■ **YOUR OBJECTIVE**
Scan the records for the string "scrollbar" and state how many lines contain it, using the number alone.

■ **RECORD SET**
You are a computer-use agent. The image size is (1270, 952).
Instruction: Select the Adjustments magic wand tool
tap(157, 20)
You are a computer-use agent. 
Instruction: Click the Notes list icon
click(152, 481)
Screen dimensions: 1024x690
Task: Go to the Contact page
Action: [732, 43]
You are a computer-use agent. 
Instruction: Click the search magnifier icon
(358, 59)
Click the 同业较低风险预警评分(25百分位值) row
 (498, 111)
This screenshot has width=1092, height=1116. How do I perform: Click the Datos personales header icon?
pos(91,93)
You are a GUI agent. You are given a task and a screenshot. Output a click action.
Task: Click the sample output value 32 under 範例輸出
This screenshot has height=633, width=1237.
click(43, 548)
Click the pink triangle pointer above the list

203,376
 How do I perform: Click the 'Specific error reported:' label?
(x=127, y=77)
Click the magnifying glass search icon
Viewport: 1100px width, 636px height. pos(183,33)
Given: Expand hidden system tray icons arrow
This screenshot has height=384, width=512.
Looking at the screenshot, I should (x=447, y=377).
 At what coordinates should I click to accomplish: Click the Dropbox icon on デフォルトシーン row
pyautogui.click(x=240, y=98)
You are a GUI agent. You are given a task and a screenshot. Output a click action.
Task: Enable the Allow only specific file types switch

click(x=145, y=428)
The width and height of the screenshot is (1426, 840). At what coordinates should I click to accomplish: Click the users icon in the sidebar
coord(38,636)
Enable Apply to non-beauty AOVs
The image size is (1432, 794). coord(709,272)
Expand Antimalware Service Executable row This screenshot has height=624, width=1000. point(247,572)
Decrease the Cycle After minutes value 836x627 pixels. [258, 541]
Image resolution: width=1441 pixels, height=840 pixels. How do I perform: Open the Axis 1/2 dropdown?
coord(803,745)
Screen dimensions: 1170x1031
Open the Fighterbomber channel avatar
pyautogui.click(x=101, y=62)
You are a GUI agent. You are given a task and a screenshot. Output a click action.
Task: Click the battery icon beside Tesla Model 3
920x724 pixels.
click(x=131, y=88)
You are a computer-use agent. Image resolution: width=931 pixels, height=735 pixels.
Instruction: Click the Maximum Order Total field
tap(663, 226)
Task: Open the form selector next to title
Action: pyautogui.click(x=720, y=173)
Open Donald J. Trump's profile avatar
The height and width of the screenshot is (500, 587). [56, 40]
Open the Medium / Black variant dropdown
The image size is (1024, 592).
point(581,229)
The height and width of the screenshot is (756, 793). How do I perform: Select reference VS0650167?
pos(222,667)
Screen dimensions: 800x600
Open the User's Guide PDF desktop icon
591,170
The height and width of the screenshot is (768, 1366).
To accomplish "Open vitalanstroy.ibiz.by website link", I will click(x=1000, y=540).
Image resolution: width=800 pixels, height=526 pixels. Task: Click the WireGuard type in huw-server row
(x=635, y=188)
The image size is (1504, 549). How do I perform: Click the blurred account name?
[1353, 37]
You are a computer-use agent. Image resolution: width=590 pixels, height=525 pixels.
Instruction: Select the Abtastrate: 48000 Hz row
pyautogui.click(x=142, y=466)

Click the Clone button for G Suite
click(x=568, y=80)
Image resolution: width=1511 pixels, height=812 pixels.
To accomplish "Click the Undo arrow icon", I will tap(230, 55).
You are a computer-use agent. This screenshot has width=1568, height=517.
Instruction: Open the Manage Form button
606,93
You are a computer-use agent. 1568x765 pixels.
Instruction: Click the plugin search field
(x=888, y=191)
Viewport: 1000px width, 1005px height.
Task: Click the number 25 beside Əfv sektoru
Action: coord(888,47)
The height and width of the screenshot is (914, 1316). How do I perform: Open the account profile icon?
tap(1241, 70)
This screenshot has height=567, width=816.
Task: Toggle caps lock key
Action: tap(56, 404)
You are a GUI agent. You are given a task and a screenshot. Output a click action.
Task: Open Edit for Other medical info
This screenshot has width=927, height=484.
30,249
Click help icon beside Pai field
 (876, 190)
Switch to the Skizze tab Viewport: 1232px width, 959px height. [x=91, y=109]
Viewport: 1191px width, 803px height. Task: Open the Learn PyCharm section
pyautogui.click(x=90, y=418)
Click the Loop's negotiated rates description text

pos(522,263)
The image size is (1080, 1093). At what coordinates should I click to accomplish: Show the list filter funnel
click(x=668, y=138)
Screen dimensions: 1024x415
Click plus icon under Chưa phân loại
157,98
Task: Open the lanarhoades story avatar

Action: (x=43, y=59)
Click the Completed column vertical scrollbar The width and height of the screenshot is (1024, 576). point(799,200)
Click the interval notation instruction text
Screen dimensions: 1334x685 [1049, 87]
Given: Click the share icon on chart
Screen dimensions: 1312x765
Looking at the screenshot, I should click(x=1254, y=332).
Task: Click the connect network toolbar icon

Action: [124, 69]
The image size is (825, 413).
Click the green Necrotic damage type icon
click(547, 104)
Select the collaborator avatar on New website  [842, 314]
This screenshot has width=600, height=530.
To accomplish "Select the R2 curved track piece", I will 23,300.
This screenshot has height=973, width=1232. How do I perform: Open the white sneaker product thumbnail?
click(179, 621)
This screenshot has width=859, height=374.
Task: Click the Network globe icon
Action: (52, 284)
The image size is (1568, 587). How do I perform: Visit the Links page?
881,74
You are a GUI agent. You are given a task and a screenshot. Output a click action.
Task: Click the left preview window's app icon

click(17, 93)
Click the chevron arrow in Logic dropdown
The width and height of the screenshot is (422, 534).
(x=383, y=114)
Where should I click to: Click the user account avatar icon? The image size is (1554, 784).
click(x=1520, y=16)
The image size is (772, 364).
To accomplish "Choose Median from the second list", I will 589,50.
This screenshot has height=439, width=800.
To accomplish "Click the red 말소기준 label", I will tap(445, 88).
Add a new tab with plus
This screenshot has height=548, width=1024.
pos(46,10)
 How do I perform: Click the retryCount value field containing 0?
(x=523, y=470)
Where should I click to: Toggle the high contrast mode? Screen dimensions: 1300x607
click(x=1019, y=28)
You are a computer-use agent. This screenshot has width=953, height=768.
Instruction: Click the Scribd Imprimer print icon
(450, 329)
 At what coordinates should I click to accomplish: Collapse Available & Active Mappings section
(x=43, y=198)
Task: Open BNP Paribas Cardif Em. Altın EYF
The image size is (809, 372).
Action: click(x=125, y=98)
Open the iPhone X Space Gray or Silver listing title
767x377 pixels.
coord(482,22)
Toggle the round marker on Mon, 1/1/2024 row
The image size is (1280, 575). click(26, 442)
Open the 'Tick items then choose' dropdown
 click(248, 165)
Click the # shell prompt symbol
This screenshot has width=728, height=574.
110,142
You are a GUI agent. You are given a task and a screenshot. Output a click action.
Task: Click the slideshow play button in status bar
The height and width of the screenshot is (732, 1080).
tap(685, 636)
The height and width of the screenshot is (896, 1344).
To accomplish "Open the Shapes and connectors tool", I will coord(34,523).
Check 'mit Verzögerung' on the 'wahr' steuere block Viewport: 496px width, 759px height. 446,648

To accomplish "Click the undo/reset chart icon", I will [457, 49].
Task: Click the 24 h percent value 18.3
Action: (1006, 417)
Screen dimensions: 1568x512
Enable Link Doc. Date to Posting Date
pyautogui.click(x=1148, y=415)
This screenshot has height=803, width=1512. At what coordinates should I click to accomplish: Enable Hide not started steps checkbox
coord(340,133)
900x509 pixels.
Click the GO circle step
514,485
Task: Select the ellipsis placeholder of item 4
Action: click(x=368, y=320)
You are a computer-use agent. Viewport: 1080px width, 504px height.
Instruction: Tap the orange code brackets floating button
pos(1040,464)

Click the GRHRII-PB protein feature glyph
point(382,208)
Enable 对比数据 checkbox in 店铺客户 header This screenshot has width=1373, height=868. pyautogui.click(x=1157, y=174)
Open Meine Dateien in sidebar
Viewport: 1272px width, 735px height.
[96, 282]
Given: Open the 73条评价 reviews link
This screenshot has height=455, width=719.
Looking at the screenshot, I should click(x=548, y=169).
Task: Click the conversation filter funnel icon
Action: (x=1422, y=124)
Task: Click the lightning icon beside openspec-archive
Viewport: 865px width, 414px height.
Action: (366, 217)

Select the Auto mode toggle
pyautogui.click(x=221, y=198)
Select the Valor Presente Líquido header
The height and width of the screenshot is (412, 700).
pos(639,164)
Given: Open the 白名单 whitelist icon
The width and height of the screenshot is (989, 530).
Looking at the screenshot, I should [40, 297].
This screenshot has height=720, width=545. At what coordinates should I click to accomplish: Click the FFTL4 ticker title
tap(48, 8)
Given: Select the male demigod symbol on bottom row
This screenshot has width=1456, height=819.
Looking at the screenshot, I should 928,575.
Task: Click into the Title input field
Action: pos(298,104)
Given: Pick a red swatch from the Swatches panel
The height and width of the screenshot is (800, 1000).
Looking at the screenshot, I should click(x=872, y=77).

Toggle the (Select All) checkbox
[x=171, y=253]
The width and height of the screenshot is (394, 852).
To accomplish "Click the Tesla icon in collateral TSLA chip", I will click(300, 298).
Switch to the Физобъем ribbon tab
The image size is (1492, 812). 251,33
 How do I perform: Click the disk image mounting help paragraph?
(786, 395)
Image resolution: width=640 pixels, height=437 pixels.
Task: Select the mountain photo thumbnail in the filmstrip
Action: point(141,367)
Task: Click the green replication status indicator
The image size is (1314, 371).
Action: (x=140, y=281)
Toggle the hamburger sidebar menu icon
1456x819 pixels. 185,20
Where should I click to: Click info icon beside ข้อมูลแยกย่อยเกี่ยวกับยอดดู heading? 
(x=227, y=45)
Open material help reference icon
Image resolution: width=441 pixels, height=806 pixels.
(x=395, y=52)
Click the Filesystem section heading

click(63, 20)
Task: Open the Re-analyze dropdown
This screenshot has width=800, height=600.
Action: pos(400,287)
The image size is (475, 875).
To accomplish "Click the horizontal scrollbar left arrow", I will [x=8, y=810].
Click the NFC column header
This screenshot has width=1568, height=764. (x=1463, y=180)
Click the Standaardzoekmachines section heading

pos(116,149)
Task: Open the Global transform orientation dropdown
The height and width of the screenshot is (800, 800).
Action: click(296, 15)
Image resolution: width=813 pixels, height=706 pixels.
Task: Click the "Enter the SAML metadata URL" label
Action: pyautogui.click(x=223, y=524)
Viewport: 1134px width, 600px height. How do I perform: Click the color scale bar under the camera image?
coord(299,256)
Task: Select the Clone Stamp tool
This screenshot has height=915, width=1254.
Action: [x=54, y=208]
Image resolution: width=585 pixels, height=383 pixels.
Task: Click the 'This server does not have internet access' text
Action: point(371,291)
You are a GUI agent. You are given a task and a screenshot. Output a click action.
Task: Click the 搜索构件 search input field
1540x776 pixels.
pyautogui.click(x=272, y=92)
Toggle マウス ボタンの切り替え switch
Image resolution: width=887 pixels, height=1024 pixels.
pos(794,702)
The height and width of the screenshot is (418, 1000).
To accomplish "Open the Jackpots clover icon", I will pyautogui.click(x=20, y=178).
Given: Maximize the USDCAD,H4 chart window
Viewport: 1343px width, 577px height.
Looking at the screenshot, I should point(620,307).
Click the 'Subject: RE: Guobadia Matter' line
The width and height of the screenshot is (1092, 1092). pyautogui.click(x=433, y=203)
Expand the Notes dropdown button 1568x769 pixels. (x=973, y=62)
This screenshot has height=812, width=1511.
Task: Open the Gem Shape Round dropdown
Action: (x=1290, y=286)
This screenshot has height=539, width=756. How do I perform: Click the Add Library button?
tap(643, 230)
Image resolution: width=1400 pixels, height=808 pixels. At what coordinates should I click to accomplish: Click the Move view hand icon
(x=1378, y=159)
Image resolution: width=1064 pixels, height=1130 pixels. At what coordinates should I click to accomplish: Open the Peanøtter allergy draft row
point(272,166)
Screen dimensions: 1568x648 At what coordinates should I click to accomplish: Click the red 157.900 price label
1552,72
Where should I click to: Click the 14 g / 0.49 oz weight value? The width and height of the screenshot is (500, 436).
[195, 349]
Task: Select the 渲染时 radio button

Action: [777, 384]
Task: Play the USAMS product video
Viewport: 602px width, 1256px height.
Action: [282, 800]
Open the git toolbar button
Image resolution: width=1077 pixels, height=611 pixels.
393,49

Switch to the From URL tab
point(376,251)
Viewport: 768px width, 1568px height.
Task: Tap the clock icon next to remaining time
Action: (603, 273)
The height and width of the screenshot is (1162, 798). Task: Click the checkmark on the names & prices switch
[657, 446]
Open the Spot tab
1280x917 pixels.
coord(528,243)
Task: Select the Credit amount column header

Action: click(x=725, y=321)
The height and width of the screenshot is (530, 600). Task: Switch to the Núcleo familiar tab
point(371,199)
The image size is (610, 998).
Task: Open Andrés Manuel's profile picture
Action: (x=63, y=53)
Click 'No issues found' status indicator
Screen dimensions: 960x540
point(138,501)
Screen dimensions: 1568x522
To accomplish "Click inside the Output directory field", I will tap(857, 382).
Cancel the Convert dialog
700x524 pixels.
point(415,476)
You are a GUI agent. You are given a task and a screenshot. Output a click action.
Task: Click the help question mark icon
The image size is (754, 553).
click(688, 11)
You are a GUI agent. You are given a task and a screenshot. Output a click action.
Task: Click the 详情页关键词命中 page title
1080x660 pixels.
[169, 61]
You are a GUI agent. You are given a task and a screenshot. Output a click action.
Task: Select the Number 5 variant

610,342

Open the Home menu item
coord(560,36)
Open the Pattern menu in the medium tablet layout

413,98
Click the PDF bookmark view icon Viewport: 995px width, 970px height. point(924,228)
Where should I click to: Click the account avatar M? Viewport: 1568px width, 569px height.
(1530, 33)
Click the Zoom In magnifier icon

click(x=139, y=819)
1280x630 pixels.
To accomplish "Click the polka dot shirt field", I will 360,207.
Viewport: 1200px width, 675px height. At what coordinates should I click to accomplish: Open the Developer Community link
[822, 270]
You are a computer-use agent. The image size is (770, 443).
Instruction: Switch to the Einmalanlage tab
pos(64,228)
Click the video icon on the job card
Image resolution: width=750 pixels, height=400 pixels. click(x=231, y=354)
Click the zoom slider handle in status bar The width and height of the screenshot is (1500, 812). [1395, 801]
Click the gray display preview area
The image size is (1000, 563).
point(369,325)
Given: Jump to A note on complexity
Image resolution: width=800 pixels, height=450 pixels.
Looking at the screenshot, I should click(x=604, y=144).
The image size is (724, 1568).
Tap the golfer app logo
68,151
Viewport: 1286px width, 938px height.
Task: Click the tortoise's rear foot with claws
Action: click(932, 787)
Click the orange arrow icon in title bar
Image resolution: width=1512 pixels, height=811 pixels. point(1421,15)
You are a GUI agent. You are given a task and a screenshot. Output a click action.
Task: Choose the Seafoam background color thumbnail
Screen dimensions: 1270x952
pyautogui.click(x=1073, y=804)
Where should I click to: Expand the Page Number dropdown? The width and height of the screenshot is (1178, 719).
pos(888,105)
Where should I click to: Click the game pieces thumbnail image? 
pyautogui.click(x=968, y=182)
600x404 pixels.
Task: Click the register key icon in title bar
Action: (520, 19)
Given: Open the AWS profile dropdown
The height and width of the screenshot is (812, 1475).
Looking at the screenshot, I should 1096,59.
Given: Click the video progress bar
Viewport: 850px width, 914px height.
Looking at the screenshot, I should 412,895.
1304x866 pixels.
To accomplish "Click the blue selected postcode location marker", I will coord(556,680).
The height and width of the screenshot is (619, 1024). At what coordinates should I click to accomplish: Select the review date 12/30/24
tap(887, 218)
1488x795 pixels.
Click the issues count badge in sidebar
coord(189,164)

■ **SOLUTION FOR THIS PROBLEM**
2